So yeah, it's a social network that looks a lot like a message board, and it
has been getting more and more social features.

That's the reason I'm leaving Reddit. I liked how it was a while ago, but the
recent changes and the culture just aren't my cup of tea anymore. Discussion
is still mostly okay, but there's just far too much noise.

------
jancsika
Sometimes when I lurk on Reddit it appears that "the internet" is giving
helpful and respectful comments to someone who, say, alleges that her husband
had been sexually assaulting her.

When I start digging down into the lower quality comments those comments are
obviously lower quality. But here's the thing-- within the lower quality
comments is the OP responding to the low quality comments!

In other words, an OP (probably like many OPs) has a limited amount of time to
get feedback on Reddit about a pressing problem. And mods/downvoters cannot
react quickly enough in that period of time to appropriately moderate the
responses.

Imagine OP's "Reddit time" (let's say an hour) as a rectangle in a video game
that starts at 100% and drains to 0%. Let's say those dregs comments drained
15% of the OP's total time or energy participating on Reddit.

Now, suppose a lurker reads the thread later when the mods/downvoters have
caught up with all their work.

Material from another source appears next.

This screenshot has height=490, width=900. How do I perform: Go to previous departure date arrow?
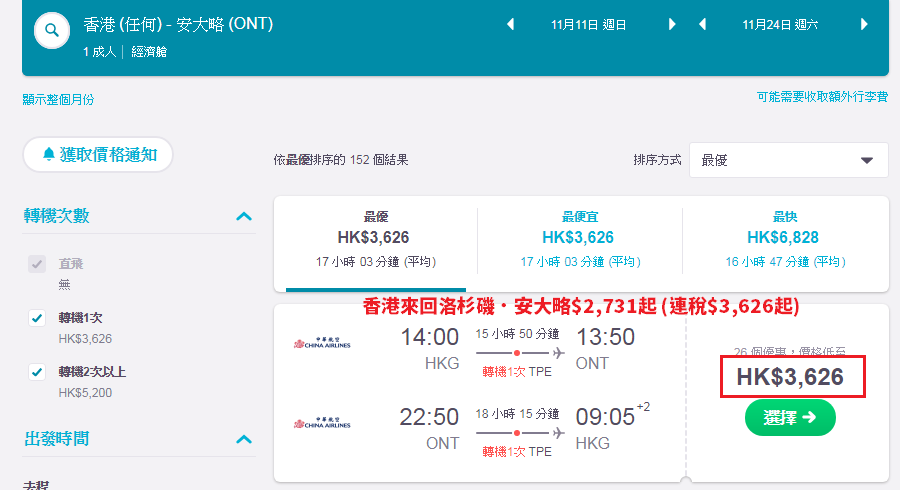point(510,25)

The lurker's default view is only the quality
comments. This misleads the lurker by hiding the 15% time-or-energy hit the OP
had from interacting with the dregs. The lurker likely assumes that
participating on Reddit requires less time or energy that it does in reality.

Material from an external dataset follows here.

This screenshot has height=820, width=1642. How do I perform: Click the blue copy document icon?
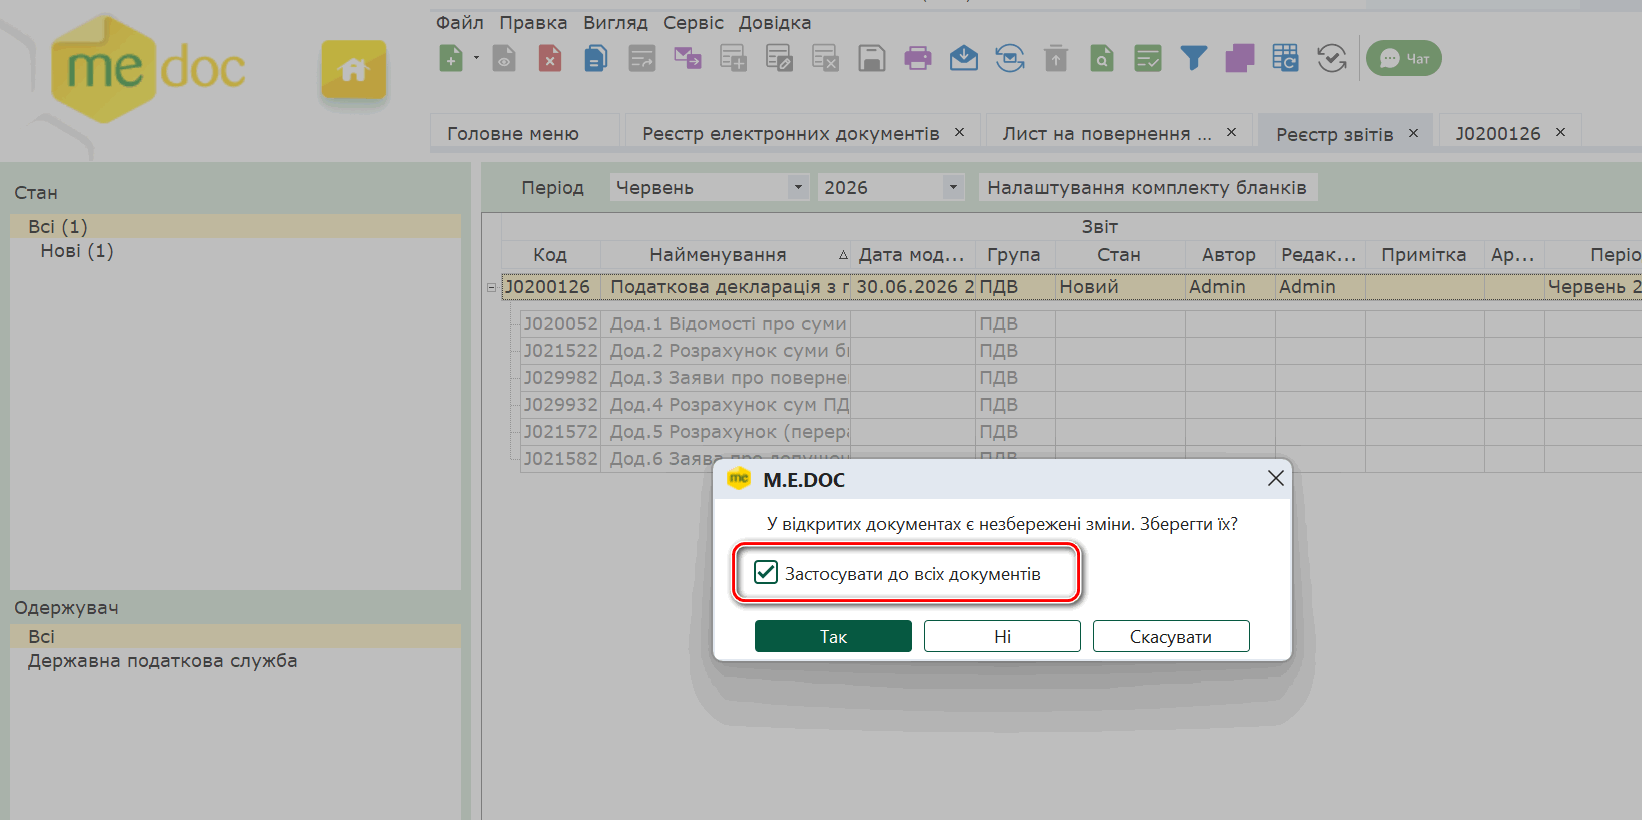point(596,59)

Now the lurker tries out posting for the first time and starts to experience
the 15% time-or-energy hit from the dregs comments. The more impatient OP is
about reading comments, the more likely OP is to increase that wasted time-or-
energy by interacting with the dregs.

Worse, that 15% time-or-energy hit includes content that would be beyond the
pale for in-person social interactions-- it's mindless trolling or misanthropy
which nearly no one would utter face to face. Some of it-- like accusations
that the OP is an imposter-- is unique to social media.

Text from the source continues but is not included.